Dal genio di Kubrick il capolavoro Arancia Meccanica

Il film analizza il concetto di libertà individuale e del ruolo dello Stato attraverso un espediente concreto, quello di una cura miracolosa in grado di eliminare qualunque istinto negativo dalla mente del protagonista. Il prezzo da pagare, tuttavia, non è di poco conto: per liberarsi dal male, occorre rinunciare al libero arbitrio.

Il protagonista viene privato artificialmente della possibilità di scegliere se essere buono o essere cattivo, se vivere in un certo modo o nell’altro ed è proprio l’istituzione, il governo a fare ciò. Allora che cos’è la libertà? Decidere di fare del male non è forse comunque una decisione, per quanto sbagliata sia? Decidere invece di vivere in un certo modo, diverso da quello proposto dalla società, non è forse un modo per scegliere? Ma la vera domanda è: nella nostra società noi possiamo scegliere? O alla fine non siamo altro che delle arance meccaniche?

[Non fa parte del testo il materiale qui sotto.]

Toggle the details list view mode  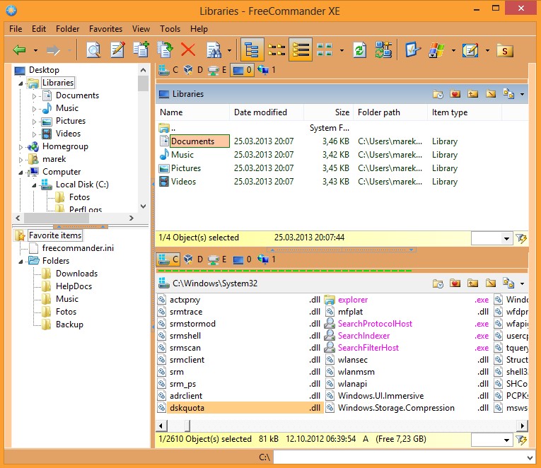pyautogui.click(x=300, y=50)
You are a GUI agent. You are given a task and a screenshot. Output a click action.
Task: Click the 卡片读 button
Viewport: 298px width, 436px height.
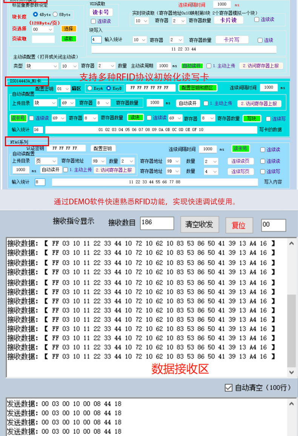point(229,20)
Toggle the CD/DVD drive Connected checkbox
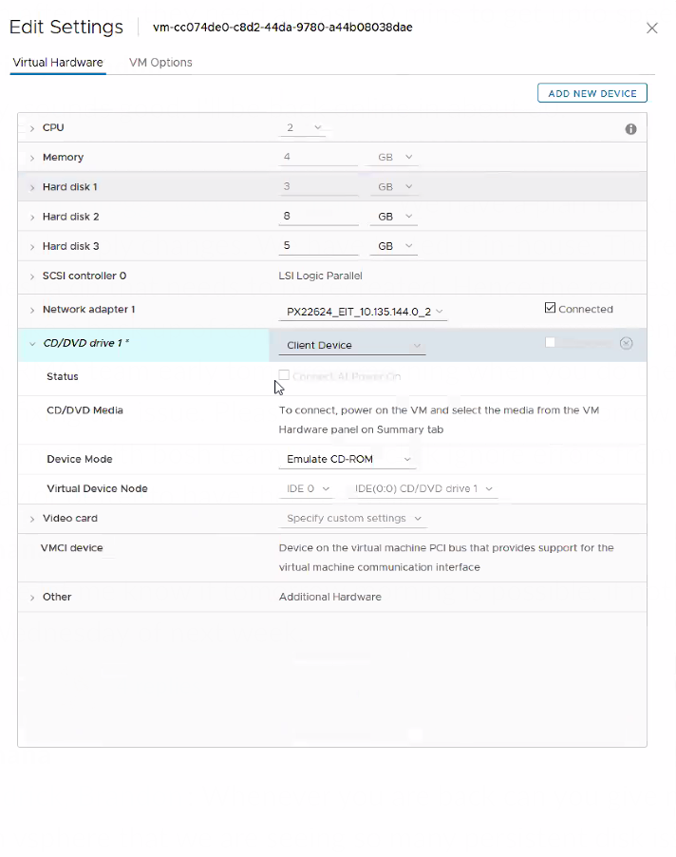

Proprio questo è il significato del titolo: un’arancia, oggetto apparentemente naturale, in questo contesto appare denaturalizzata, poiché al suo interno presenta un meccanismo ad orologeria, programmato. Allo stesso modo appare, dopo la “cura”, il protagonista, che, all’apparenza uomo, è in realtà un automa della società.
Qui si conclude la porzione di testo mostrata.